Texte à lire:
+++++

L'extension de l'Otan vers l'Est s'est
poursuivie, se superposant à l'extension
de l'Union européenne. En conséquence,
nombre de commentateurs voient désormais
Bruxelles comme un simple sas d'entrée
destiné à pré-intégrer des Etats au sein
de la communauté euro-atlantique et de
l'Alliance militaire sous domination
américaine.
Durant la première
décennie du siècle, les vagues
d'extension de l'Union européenne et de
l'Otan et les déstabilisations
orchestrées au cœur de l'ancien monde
soviétique n'ont pourtant pas empêché
Moscou de chercher à se rapprocher de
l'Europe, considérée en Russie comme un
partenaire stratégique et économique
prioritaire. Mais le réveil russe et la
volonté de Moscou de réanimer sa sphère
d'influence tout autant que de
pérenniser et sécuriser son étranger
proche se sont malgré tout heurtés avec
une intensité croissante à l'extension
politico-militaire de l'Otan et de
Bruxelles.
Sans trop de
surprise, on a constaté que les
opérations militaires de 2008 en Géorgie
et la lente dégradation des relations
entre Russie et Occident, mais aussi
entre Russie et Europe, ont incité
Moscou à accélérer la constitution d'un
pôle eurasien russo-centré, qui permet
désormais à Moscou d'affirmer sa
spécificité entre Europe et Asie et son
agenda propre.
Le coup d'Etat de
2013 en Ukraine a entraîné une
réorientation stratégique du pays, ce
qui a fait naître plusieurs menaces
évidentes pour la Russie. Dès le début
des événements, les occidentaux ont
considéré que c'était un coup d'Etat
démocratique qui augurait en Ukraine la
fin de la "période prorusse", un accord
économique avec l'Union européenne et un
éventuel rapprochement avec l'Otan.

+++++

Données enregistrées:
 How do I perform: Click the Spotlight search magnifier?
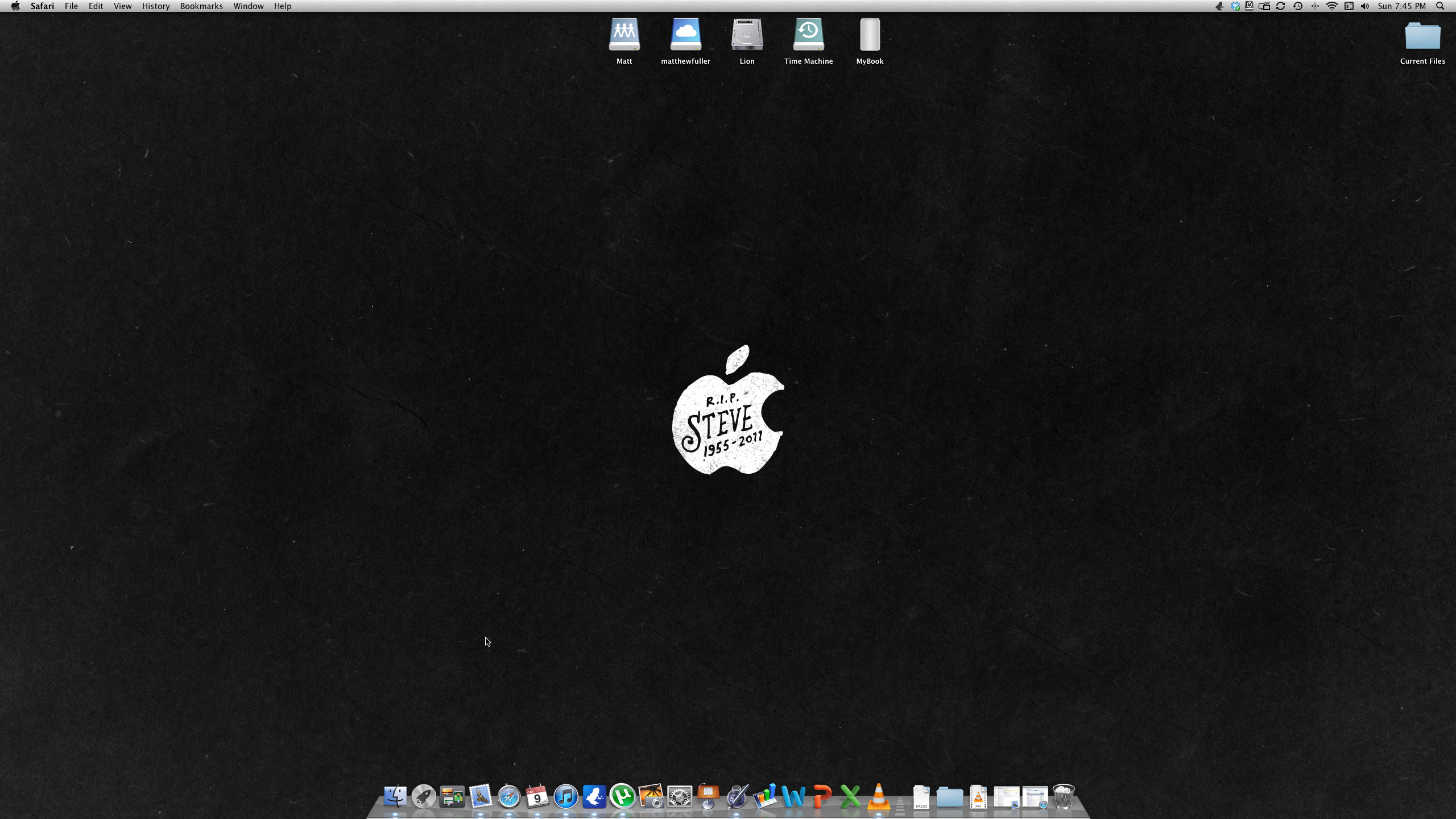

+++++

Consigne: Prolongez le texte sur l'extension de l'Otan et la Russie en reprenant juste après sa dernière phrase.

Réponse attendue:
La Russie ressent
actuellement des menaces directes sur le
plan militaire puisque la rapide
dégradation de la situation en Ukraine a
plongé le pays dans une guerre civile
qui se déroule loin des USA, tout près
de l'Union européenne, mais à proximité
immédiate de la frontière russe. De même
sur le plan économique, puisqu'en cas
d'intégration de l'Ukraine dans une zone
de libre-échange avec l'UE, ce sont tous
les accords bilatéraux qui existent
entre la Russie et l'Ukraine qui
seraient menacés. Enfin, pour Moscou,
cette déstabilisation sur sa frontière
se déroule au cœur du monde russe, parce
que les liens entre Russie et Ukraine
sont tout autant civilisationnels que
charnels.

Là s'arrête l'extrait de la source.